Data to process start
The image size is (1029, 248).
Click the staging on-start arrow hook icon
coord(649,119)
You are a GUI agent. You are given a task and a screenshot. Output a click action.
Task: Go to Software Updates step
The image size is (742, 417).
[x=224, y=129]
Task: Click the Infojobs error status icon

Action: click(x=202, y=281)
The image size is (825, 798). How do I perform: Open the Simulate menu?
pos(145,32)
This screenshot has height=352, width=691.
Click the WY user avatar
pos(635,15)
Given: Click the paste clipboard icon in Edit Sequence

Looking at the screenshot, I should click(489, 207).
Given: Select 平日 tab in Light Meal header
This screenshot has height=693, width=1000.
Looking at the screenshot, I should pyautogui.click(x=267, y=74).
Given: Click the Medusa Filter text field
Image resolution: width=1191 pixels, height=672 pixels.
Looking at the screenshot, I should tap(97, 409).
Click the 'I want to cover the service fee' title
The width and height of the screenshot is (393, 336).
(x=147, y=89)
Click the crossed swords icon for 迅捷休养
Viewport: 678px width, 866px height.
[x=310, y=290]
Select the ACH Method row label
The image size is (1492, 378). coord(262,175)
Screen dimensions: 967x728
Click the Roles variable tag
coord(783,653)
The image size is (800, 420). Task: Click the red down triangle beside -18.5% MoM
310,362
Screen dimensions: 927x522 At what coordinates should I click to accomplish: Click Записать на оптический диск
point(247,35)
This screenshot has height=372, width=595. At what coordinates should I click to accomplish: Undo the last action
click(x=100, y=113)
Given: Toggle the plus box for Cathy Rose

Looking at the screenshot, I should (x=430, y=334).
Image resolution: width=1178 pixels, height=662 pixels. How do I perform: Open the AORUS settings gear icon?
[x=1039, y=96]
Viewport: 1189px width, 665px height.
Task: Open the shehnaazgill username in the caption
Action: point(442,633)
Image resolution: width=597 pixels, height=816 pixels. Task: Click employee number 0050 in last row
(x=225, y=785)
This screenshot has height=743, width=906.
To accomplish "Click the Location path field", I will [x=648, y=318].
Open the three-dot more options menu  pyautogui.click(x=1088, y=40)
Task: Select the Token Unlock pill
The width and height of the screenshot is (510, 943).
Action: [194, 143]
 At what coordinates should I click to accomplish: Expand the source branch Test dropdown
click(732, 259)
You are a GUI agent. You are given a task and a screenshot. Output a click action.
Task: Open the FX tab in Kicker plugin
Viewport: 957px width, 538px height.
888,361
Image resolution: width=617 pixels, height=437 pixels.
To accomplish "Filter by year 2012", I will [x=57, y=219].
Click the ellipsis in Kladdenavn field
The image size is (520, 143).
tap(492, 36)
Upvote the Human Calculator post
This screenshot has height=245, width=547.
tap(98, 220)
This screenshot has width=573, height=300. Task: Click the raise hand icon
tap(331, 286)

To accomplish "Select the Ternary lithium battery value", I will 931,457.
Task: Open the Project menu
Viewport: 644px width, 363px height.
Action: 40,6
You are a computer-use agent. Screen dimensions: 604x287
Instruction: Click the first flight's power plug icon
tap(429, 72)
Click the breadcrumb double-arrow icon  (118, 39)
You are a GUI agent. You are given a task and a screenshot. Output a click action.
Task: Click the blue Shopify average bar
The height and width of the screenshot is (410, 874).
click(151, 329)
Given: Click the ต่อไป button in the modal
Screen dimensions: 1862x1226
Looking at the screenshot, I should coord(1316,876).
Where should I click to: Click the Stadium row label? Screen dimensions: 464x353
Data to process end
• **Requirement**
Copy out the rows from the line containing "Select the ACH Method row label" through the line containing "Looking at the screenshot, I should (x=430, y=334).", both lines included, keeping every character unchanged.

• **Solution for this problem**
Select the ACH Method row label
The image size is (1492, 378). coord(262,175)
Screen dimensions: 967x728
Click the Roles variable tag
coord(783,653)
The image size is (800, 420). Task: Click the red down triangle beside -18.5% MoM
310,362
Screen dimensions: 927x522 At what coordinates should I click to accomplish: Click Записать на оптический диск
point(247,35)
This screenshot has height=372, width=595. At what coordinates should I click to accomplish: Undo the last action
click(x=100, y=113)
Given: Toggle the plus box for Cathy Rose

Looking at the screenshot, I should (x=430, y=334).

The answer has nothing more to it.